----- Available records
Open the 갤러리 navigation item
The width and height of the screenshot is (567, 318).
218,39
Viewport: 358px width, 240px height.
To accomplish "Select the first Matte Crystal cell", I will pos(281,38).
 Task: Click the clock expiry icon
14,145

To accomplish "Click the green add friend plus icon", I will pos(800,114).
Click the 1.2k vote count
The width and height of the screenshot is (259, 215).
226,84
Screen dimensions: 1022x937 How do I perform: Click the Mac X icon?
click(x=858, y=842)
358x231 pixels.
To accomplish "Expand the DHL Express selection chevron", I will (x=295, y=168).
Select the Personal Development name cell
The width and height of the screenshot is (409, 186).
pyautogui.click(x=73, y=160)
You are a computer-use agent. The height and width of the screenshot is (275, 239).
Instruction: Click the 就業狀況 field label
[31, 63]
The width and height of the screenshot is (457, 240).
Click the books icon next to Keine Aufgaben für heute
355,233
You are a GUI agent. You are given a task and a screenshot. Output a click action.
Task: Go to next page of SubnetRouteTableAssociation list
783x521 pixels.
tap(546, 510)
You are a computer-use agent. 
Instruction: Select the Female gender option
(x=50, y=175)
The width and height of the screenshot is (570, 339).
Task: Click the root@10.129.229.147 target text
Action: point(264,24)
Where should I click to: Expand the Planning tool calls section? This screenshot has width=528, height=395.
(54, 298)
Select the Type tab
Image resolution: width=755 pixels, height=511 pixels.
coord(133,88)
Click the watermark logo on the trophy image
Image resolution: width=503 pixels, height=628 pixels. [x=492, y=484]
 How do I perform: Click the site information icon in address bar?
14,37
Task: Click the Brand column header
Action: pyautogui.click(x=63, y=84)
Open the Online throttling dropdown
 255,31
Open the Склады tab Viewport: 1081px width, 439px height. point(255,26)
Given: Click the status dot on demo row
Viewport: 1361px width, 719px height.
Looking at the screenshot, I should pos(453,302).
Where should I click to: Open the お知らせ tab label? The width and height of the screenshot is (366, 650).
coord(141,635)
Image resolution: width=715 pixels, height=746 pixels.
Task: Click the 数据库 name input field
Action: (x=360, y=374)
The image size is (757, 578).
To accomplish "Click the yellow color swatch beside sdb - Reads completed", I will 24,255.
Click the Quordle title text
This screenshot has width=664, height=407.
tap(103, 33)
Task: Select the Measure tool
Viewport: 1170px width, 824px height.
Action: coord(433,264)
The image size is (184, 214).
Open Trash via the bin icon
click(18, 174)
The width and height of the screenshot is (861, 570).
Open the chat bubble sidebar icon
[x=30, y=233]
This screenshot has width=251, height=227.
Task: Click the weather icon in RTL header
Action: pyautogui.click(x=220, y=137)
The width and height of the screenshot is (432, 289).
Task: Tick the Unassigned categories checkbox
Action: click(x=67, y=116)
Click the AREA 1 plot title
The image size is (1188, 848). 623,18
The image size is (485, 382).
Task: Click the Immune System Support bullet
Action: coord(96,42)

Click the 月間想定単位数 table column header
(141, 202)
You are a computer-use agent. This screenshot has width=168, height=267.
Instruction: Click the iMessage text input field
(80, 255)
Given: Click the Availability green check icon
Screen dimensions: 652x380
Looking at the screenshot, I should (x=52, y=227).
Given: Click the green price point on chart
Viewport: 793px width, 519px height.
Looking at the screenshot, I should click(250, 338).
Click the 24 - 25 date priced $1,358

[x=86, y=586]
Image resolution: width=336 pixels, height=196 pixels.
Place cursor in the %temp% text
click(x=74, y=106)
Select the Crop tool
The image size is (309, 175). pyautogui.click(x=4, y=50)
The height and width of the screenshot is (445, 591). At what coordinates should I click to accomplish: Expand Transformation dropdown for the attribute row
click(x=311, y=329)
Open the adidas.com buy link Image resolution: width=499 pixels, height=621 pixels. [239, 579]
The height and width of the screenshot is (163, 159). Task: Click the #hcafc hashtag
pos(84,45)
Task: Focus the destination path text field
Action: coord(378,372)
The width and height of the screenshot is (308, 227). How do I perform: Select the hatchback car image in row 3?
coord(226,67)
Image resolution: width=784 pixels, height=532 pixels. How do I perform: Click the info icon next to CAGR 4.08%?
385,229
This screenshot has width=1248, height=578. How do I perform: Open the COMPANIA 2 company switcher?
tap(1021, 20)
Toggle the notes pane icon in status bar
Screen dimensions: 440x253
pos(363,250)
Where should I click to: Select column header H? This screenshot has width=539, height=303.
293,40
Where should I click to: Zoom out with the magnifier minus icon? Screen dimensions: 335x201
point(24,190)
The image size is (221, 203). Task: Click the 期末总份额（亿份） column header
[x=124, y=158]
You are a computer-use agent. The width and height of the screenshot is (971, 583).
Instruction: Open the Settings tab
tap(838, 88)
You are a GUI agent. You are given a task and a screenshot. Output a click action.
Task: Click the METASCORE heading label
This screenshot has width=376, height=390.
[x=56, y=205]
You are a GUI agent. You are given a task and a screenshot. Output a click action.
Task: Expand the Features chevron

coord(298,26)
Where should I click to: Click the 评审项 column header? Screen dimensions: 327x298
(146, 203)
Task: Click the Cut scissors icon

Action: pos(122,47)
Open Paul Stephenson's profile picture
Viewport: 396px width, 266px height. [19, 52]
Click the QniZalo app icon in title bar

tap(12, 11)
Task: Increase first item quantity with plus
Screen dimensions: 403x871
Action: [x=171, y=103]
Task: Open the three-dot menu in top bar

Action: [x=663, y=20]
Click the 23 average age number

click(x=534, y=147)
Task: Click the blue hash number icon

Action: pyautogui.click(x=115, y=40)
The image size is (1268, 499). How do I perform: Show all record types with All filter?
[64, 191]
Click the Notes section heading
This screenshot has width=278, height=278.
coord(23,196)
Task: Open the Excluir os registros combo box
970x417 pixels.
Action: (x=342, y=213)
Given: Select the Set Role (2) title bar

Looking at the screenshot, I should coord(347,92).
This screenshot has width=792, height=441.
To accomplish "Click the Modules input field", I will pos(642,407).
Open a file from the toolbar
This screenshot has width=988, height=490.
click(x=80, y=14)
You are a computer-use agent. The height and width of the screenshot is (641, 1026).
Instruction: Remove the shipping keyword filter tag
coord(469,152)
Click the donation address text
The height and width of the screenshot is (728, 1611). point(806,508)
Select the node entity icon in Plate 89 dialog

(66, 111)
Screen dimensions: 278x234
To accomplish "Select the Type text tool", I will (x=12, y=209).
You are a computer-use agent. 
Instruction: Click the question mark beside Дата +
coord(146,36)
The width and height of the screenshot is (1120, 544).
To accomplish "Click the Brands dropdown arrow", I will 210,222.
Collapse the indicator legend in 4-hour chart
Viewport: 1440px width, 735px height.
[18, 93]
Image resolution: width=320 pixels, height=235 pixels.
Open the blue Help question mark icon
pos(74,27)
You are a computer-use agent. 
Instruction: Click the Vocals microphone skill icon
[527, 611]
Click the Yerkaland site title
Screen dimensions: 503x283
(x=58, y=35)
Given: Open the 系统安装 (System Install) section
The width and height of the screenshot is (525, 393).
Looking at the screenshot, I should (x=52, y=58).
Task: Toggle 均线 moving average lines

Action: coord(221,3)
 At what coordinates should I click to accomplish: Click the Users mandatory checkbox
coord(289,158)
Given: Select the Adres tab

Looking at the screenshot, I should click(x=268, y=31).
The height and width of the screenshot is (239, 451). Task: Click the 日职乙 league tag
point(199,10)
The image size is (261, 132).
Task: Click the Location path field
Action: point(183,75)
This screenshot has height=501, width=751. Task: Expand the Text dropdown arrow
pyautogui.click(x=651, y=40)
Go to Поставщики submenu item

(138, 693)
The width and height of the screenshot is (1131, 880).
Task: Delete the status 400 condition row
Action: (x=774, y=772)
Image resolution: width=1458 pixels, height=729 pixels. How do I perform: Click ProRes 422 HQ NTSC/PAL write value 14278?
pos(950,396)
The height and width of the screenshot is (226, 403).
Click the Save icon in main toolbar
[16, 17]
----------
Activity:
Which lines of the data include "first"? Copy each of them.

Answer section:
To accomplish "Select the first Matte Crystal cell", I will pos(281,38).
Task: Increase first item quantity with plus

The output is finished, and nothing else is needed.